■ Study material
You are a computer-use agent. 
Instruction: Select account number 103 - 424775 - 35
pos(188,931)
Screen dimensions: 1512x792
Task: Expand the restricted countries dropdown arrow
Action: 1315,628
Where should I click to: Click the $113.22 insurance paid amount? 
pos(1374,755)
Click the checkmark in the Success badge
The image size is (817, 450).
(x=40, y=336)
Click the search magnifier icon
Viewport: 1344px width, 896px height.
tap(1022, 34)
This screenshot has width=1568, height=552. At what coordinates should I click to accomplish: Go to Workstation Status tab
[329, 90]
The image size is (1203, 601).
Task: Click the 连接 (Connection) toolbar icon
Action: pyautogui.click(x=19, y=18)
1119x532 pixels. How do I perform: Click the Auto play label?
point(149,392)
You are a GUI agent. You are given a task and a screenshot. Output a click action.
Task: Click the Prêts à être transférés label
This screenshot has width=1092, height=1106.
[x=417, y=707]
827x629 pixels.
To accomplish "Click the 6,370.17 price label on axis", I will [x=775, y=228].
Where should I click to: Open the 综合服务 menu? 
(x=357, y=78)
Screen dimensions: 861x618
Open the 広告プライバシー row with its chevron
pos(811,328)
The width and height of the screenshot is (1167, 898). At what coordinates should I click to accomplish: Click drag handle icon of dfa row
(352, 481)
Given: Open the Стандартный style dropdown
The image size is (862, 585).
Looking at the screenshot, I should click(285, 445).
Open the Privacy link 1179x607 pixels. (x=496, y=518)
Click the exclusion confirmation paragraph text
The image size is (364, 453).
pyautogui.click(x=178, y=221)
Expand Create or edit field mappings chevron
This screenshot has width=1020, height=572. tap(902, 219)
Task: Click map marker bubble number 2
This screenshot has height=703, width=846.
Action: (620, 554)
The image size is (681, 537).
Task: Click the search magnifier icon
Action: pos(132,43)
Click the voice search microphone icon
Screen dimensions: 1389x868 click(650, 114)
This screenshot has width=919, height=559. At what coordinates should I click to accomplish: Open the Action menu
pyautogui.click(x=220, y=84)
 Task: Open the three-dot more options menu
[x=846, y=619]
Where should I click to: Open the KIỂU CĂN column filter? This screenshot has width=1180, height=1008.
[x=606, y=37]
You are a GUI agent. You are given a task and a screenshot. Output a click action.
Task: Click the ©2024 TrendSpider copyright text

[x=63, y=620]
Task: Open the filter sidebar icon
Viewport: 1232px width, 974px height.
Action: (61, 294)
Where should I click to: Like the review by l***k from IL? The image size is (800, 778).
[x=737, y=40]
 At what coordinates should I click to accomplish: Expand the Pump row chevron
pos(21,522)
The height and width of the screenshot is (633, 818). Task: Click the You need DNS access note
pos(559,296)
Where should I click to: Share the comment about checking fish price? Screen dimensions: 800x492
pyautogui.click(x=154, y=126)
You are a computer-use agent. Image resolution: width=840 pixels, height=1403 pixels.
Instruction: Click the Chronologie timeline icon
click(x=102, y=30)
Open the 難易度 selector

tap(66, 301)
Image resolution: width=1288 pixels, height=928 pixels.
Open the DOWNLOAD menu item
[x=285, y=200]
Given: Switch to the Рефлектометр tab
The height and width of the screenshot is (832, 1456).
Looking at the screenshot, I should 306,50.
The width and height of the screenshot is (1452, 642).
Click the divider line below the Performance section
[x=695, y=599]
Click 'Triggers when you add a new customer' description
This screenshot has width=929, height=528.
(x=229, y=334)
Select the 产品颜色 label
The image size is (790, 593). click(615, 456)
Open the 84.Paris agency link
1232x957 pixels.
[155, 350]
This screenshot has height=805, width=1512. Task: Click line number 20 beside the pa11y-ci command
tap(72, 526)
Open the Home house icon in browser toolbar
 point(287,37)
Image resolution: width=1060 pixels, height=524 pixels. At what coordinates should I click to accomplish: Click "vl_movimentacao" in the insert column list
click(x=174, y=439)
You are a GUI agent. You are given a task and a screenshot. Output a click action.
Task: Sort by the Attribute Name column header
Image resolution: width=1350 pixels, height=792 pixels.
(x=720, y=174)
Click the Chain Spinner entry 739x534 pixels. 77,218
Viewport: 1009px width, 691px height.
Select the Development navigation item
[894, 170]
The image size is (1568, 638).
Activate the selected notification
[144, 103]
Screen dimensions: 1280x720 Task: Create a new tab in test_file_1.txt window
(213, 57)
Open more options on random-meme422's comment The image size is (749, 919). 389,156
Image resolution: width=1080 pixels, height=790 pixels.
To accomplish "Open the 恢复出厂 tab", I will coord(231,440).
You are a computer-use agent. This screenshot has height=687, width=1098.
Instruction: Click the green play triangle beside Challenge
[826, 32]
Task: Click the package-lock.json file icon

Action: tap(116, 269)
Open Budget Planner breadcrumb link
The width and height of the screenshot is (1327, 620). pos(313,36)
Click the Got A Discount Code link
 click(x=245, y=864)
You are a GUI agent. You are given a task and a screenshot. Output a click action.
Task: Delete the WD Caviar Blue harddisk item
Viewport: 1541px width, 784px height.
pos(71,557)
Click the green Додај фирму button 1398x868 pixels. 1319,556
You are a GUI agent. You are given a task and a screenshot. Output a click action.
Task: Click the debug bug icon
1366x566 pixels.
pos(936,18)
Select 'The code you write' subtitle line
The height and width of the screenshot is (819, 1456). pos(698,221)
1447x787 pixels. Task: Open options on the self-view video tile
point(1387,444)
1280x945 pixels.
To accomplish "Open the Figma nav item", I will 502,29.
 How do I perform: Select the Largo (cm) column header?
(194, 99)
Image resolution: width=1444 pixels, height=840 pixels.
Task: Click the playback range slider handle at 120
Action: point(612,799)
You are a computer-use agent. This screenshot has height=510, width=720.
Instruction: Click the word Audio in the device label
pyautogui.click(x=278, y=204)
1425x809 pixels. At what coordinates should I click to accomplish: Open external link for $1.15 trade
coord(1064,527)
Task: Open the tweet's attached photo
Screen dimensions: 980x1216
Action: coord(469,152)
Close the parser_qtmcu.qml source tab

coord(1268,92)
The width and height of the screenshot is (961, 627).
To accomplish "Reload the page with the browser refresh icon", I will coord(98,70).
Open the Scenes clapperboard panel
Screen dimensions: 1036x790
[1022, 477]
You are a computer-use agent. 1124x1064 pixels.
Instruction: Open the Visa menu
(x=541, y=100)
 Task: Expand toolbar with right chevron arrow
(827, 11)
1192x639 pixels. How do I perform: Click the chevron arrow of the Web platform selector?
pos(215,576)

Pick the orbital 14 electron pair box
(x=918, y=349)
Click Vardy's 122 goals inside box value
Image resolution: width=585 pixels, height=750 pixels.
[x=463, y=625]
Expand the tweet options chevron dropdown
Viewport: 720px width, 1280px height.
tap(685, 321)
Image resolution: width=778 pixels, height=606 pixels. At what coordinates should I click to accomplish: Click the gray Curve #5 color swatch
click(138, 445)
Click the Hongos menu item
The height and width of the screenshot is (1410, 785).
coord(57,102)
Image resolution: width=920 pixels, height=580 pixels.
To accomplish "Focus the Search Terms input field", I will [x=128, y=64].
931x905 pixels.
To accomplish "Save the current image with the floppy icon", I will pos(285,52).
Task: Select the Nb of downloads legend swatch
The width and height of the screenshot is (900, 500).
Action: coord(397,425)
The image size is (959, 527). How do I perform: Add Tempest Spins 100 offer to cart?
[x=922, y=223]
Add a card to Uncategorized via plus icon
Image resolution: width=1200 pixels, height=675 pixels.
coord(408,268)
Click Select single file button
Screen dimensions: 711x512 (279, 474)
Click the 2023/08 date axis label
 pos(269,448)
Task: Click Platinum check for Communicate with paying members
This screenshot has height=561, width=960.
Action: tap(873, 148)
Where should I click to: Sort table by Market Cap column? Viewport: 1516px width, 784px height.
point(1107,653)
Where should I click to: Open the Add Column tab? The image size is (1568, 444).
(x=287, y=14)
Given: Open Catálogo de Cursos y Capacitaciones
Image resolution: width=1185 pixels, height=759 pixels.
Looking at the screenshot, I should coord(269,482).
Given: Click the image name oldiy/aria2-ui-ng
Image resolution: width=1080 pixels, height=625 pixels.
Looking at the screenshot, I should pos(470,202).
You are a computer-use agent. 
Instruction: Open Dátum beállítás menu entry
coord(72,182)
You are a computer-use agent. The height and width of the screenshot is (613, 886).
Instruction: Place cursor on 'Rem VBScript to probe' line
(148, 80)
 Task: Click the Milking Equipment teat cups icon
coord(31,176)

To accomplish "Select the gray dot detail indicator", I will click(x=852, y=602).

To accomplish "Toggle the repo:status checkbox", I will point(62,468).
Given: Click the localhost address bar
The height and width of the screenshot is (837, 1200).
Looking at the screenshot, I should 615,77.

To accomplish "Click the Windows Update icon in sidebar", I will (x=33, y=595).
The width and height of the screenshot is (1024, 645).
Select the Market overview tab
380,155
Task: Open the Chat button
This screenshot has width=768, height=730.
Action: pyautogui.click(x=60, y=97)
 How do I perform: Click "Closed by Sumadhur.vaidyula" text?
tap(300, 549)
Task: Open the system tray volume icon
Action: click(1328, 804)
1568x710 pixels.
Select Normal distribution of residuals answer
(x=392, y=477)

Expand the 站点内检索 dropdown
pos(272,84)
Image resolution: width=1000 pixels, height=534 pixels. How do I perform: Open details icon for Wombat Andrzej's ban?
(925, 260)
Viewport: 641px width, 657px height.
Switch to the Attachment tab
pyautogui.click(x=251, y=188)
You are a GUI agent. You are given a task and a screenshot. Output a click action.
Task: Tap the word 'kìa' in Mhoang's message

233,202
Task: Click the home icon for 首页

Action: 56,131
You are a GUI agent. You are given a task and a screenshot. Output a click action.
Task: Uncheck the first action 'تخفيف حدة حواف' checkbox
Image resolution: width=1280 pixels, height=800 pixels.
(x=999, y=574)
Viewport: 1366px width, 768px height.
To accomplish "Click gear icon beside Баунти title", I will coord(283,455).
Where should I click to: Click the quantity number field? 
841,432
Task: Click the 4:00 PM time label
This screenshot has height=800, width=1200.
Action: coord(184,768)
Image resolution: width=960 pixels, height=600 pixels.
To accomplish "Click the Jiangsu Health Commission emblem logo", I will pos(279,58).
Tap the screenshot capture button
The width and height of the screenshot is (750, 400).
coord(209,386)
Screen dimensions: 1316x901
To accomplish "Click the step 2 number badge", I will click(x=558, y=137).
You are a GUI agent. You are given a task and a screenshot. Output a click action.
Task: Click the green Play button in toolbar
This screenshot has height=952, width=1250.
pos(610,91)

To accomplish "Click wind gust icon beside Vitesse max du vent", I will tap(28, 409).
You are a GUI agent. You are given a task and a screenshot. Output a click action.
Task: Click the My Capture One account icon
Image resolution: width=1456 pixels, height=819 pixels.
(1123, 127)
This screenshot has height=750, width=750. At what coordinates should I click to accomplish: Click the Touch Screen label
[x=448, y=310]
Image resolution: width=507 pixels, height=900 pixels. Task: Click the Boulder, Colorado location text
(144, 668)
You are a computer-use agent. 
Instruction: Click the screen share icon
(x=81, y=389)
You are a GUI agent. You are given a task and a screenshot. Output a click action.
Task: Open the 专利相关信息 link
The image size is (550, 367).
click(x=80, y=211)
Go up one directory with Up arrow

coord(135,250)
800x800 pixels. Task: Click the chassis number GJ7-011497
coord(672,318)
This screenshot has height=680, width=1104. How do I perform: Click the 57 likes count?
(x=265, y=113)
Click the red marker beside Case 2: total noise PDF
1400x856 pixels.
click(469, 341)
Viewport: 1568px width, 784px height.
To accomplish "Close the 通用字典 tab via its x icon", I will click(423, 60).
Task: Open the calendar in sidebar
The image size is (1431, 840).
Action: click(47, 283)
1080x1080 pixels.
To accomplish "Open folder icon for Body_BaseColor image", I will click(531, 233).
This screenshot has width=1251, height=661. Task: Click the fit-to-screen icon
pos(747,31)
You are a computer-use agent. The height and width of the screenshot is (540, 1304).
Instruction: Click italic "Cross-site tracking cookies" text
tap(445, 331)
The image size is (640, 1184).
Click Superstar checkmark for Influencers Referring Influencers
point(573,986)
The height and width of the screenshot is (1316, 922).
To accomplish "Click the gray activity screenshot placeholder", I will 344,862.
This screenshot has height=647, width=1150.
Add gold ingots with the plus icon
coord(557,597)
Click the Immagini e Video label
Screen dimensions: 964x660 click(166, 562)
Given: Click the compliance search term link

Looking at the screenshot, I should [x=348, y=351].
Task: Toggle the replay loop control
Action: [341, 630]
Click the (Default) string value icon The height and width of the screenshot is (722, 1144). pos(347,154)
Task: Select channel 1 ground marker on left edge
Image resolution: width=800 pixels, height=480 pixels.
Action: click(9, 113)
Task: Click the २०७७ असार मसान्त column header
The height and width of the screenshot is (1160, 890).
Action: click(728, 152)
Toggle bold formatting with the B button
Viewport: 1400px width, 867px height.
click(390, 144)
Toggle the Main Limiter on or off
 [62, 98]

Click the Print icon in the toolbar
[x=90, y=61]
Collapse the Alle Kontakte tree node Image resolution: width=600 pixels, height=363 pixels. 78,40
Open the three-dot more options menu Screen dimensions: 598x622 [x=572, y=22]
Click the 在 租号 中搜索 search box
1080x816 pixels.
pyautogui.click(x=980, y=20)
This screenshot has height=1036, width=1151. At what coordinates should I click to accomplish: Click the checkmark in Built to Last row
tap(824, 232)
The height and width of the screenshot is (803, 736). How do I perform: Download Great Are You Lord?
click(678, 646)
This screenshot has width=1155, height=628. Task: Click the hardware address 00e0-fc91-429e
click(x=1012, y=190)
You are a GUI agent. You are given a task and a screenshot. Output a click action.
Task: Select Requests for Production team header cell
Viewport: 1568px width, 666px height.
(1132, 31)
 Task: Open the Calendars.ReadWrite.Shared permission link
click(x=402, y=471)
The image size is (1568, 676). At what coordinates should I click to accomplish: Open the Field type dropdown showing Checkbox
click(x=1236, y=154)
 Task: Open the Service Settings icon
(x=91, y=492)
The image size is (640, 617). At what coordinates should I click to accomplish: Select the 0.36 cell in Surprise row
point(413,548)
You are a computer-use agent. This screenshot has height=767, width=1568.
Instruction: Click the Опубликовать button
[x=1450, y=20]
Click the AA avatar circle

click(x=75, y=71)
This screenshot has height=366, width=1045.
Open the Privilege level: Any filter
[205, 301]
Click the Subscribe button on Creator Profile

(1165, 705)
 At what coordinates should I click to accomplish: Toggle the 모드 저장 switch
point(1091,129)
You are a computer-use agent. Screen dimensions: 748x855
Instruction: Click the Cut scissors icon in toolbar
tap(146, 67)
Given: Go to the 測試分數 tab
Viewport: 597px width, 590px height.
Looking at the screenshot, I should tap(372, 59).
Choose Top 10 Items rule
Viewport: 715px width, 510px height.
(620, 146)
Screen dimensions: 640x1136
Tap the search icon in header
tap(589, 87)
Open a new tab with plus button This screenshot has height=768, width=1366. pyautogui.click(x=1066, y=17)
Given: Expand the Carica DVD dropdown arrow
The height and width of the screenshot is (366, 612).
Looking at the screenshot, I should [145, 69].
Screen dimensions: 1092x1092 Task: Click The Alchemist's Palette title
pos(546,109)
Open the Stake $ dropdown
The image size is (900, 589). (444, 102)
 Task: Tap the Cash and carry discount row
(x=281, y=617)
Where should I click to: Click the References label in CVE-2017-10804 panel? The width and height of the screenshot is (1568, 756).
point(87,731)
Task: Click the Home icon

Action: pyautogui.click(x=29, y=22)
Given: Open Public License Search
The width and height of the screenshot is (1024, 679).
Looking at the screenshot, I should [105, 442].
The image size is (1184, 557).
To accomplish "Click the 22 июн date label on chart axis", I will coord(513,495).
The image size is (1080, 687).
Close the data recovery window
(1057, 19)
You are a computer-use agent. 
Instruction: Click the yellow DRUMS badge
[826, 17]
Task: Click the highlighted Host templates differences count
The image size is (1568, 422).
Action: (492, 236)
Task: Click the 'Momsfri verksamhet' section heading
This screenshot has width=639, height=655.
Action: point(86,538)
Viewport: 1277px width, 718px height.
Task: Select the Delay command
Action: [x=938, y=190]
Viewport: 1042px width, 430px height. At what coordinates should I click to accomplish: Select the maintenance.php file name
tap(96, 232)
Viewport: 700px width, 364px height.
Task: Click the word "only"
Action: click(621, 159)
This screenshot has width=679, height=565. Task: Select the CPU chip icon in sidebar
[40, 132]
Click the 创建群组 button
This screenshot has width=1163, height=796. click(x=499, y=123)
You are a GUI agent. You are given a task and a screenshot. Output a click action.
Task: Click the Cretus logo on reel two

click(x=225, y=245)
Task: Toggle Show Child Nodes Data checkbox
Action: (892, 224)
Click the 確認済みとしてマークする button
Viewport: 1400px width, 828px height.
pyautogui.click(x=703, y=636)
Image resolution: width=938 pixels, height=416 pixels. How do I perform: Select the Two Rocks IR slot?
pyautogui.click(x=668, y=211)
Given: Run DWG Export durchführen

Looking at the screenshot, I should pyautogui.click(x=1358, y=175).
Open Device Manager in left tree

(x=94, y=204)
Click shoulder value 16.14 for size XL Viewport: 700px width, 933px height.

■ Exercise
Using the records above, say how many lines contain the string "computer"; offer no other text.

■ Response to the exercise
12